The authors begin by establishing that humans have lived in a preferred temperature band for at least the last 6000 years. This preferred range of temperature has remained constant, irrespective of the fact that much has changed for human societies from the early days of farming, hunting and gathering to today. This is the human climate niche, which has the major band between 11 - 15 ℃ (average 13 ℃) and a secondary band between 20 - 25 ℃. This secondary band corresponds to the region that receives the Indian Monsoon (hence, important!).

Following an RCP8.5 and SSP3 scenario, the results indicate that the areas that experience Mean Annual Temperatures (MAT) of  ~13 ℃ (the major band) today will experience MAT of ~ 20 ℃ by the year 2070. For the secondary band, there is a rather alarming result. To quote: "Specifically, 3.5 billion people will be exposed to MAT ≥ 29 ℃, a situation found in the present climate only in 0.8% of the global land surface, mostly concentrated in the Sahara, but in 2070 projected to cover 19% of the global land."

This suggests that Sahara-like conditions could expand from 0.8% of the global land surface today to 19% by the year 2070. 3.5 billion people could experience these almost-uninhabitable living conditions in 50 years.


Source: Xu et al. (2020). Black regions have MAT ≥ 29 ℃ today. Shaded regions would have MAT ≥ 29 ℃ by 2070, under the RCP8.5 and SSP3 scenarios and with no migration. Colours show the current MATs. Worrying, isn't it?

There are a few important caveats to keep in mind:
  • This result is based on the RCP8.5 scenario -- which is not a business-as-usual scenario, it is a worst-case scenario. There are reasons to hope that this is not a realistic scenario. [ RCP8.5 means that there will be no mitigation measures. ]
  • This result is based on the SSP3 scenario -- which, unfortunately, does seem plausible.
  • This result is based on no migration. While we know some migration will take place, we also can not expect it to provide a realistic solution since all countries will be facing this global crisis (thus, who would provide easy asylum?).

Notwithstanding the RCP8.5 caveat, there is an important point there: that while most of the population expansion is taking place at the lower latitudes, climate change is making the preferred temperature niche migrate polewards

This is particularly important for India.

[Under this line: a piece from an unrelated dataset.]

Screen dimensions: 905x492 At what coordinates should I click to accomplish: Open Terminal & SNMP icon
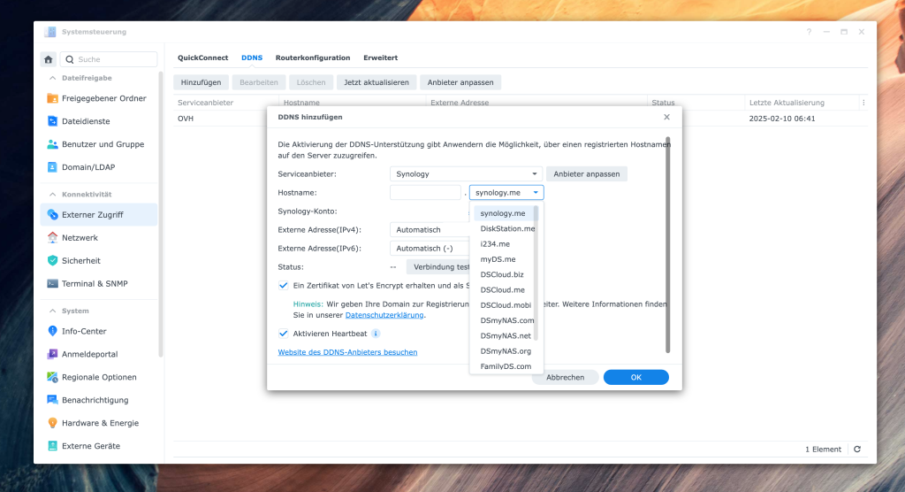click(52, 284)
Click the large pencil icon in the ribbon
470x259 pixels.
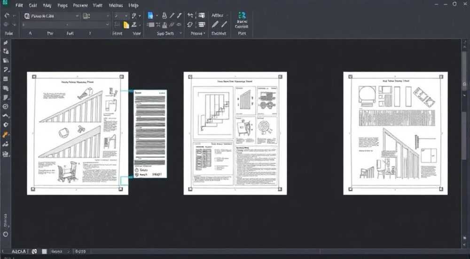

If we try to "dilute" these results to compensate for the RCP8.5 caveat, we could go with one of the following approaches:
  1. Go with a smaller number than 3.5 billion (the number of people who would live in MAT ≥ 29 ℃ by 2070)
  2. Go with a smaller number than 29 ℃ (the MAT encountered by about 3.5 billion people by 2070)
  3. Go with a later year than 2070 (the time we have to prepare 3.5 billion people for almost uninhabitable conditions).
Irrespective of how we attempt this "compensation", the results are ominous for India. Even if we arbitrarily halve the number of people, subtract a whole degree or two from the projected MAT, or add a decade to the countdown, we know a sizeable chunk of our population cannot escape extreme conditions in our own lifetimes. There are two specific factors that make matters specially worse for India: first, that we live in the low-latitude, already-hot regions, and second, that we have a very large population which is still growing. There is no scenario where we can expect a rosy picture for India. (Other scenarios are explored in the Supplementary Information; do see Figure S13.)

The paper also mentions another relevant result -- "Accounting for population growth projected in the SSP3 scenario, each degree of temperature rise above the current baseline roughly corresponds to one billion humans left outside the temperature niche, absent migration."

The authors specifically discourage interpretations regarding migration based on these results alone. This is obvious, considering many other factors play a role in determining migration patterns, and not just temperature.

This is hardly a one-off result. I will be discussing more heat-related results in upcoming posts. The central point remains that humans have a specific niche in the world and we would be well-served to not forget its limits.